Segment Open
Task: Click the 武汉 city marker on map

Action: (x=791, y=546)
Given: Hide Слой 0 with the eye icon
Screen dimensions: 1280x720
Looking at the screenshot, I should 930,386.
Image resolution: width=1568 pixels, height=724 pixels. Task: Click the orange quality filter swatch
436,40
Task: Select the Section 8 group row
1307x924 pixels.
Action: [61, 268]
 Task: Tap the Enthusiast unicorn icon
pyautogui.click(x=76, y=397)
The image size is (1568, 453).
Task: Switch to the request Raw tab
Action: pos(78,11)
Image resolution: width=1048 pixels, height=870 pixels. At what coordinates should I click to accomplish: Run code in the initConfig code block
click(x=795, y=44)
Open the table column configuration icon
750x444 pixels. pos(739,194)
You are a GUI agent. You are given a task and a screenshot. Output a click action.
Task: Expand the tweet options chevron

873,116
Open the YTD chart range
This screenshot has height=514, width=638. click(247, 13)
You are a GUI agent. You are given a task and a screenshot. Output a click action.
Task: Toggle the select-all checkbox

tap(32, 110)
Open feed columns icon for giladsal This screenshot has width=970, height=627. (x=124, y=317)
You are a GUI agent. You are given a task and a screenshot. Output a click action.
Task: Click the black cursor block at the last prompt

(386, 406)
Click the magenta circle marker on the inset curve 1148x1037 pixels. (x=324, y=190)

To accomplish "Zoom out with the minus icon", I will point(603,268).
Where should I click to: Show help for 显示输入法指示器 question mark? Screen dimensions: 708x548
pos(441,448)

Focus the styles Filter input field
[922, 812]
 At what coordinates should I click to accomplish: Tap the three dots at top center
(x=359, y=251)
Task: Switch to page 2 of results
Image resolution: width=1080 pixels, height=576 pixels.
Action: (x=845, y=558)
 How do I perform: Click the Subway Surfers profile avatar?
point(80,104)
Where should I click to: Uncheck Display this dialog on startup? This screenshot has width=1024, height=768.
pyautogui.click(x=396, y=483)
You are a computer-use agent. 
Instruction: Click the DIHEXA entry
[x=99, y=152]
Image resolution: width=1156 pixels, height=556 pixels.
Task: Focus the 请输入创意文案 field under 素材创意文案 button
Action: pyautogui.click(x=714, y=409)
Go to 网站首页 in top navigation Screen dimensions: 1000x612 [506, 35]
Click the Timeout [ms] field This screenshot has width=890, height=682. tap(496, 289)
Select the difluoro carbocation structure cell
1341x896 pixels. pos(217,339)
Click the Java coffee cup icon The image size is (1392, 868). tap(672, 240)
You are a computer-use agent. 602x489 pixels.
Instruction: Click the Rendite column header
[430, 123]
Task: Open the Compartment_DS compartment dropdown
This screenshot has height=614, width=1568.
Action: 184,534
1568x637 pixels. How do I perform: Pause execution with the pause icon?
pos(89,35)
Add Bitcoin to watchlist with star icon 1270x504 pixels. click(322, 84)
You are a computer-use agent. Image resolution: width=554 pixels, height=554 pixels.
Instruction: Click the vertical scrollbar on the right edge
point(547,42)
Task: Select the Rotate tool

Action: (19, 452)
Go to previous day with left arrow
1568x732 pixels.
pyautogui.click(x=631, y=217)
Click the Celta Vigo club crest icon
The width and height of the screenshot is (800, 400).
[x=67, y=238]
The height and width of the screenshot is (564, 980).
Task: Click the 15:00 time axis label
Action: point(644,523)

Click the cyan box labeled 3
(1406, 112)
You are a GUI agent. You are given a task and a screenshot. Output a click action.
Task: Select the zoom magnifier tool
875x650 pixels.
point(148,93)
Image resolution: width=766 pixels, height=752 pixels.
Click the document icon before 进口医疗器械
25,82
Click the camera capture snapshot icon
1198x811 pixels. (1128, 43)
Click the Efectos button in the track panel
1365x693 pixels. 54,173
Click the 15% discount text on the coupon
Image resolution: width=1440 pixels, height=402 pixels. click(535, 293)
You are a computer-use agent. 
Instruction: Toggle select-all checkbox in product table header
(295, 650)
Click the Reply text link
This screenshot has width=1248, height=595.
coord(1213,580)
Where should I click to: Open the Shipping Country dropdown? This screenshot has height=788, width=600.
Segment Closed
Problem statement: Would you copy each line of the records that contains "computer"?

Task answer:
You are a computer-use agent. 
You are a computer-use agent. 602x489 pixels.
You are a computer-use agent. Image resolution: width=554 pixels, height=554 pixels.
You are a computer-use agent. 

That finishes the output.